I use it for the same reason, but also it is worlds ahead of Musescore if you want to put together a songbook (particularly if you also have tex experience). The best advice Musescore has for making a songbook with many scores is to use a PDF editor on the output.

Also as a programmer, Lilypond is programmable, and nearly infinitely customizable (similar to tex). I love that I can write some style information in a "header" and include it in every score. In my current project I am writing a lot of SATB choral songs in book format. But I also want to do a melody only edition. Just tweaking a header file, I can hide all the other voices, no problem.

(I also use Musescore, which I prefer for composition or simple projects. But when I want to output a large finished product, I always go back to Lilypond.)

For the record, uncompressed MuseScore files ".mscx" are simply XML, and thus can be tracked in git if so desired.
This is good to know and technically correct. From a practical standpoint, text format is necessary but not sufficient for being usefully trackable in git. If you cannot efficiently diff and merge a format having the file in git gains you as little as having a binary file in git.

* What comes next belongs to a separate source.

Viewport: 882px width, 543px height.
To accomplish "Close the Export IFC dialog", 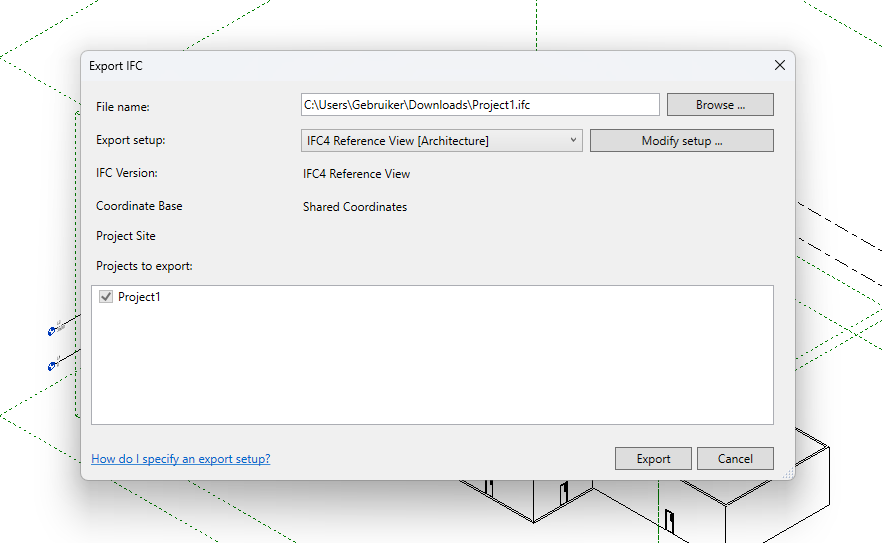I will pos(779,66).
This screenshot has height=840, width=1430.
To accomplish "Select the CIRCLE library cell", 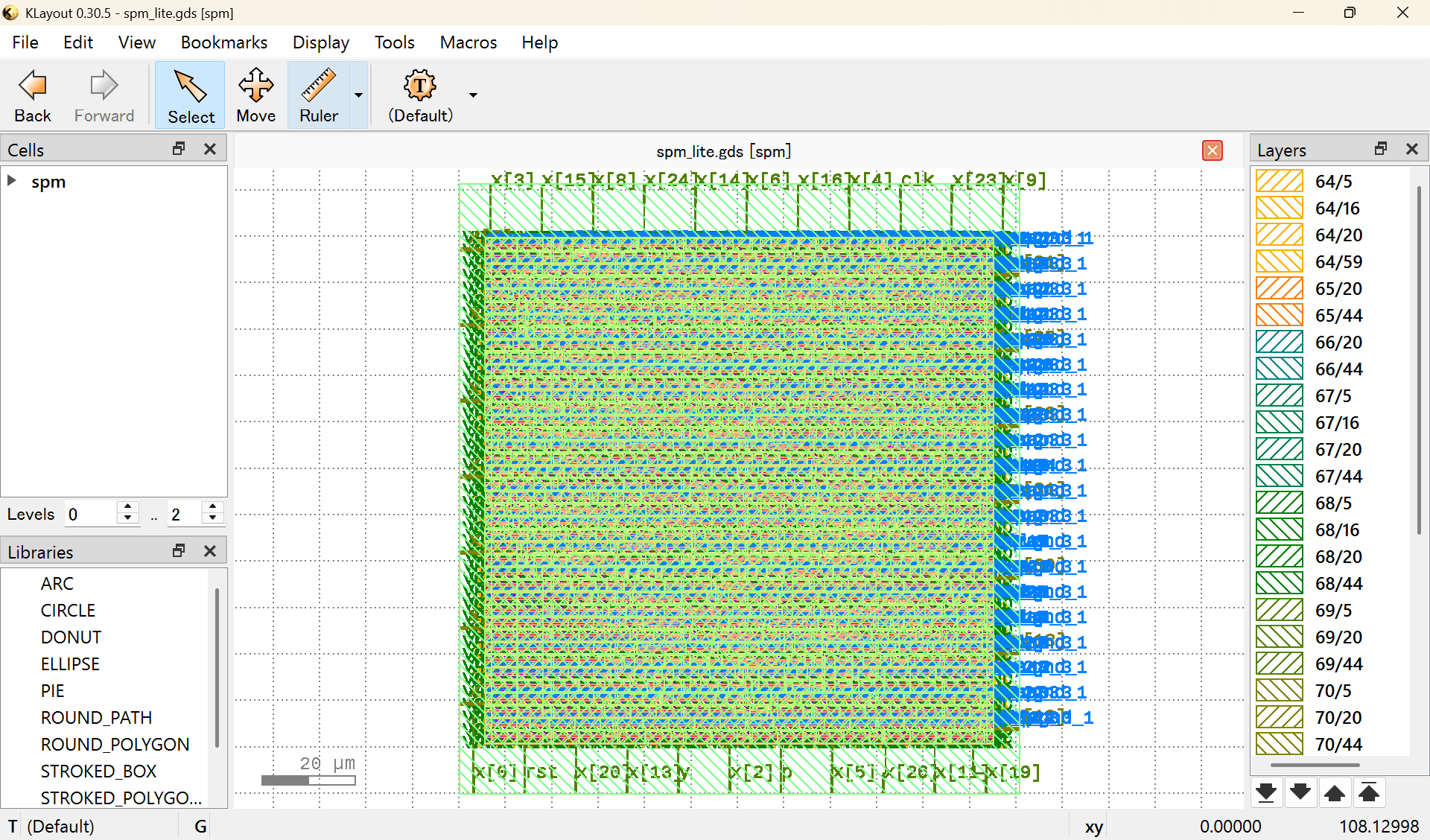I will click(x=68, y=611).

XML files are often of that kind, but not only. Many years ago I worked with a FORTRAN derived file format which from the outset should be ideal for git. In reality the files were several gigabytes and for most of them the ordering of the lines was insignificant[1]. Not only is git not particularly good with very large files (it certainly wasn't back then), diffing and merging files where several hundreds of millions of lines jump around arbitrarily is practically impossible.

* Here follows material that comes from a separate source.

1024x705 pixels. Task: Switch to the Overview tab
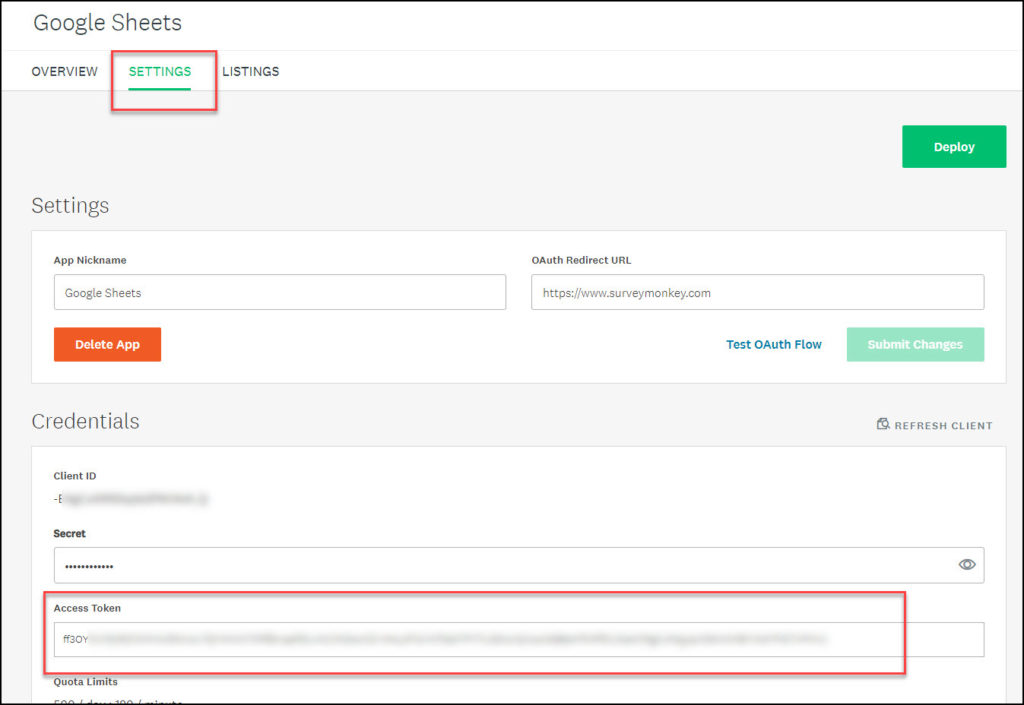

[1] This was a deliberate design decision of the language. When it was conceived it was still usually punched on physical paper cards. One 80 character line used to be one punch card. Card decks sometimes fell to the ground and got all mixed up. A language that doesn't require a particular ordering of the cards (=lines) is kind of practical in real world scenarios. Of course millions of cards is not, so the point was kind of moot, but there we were.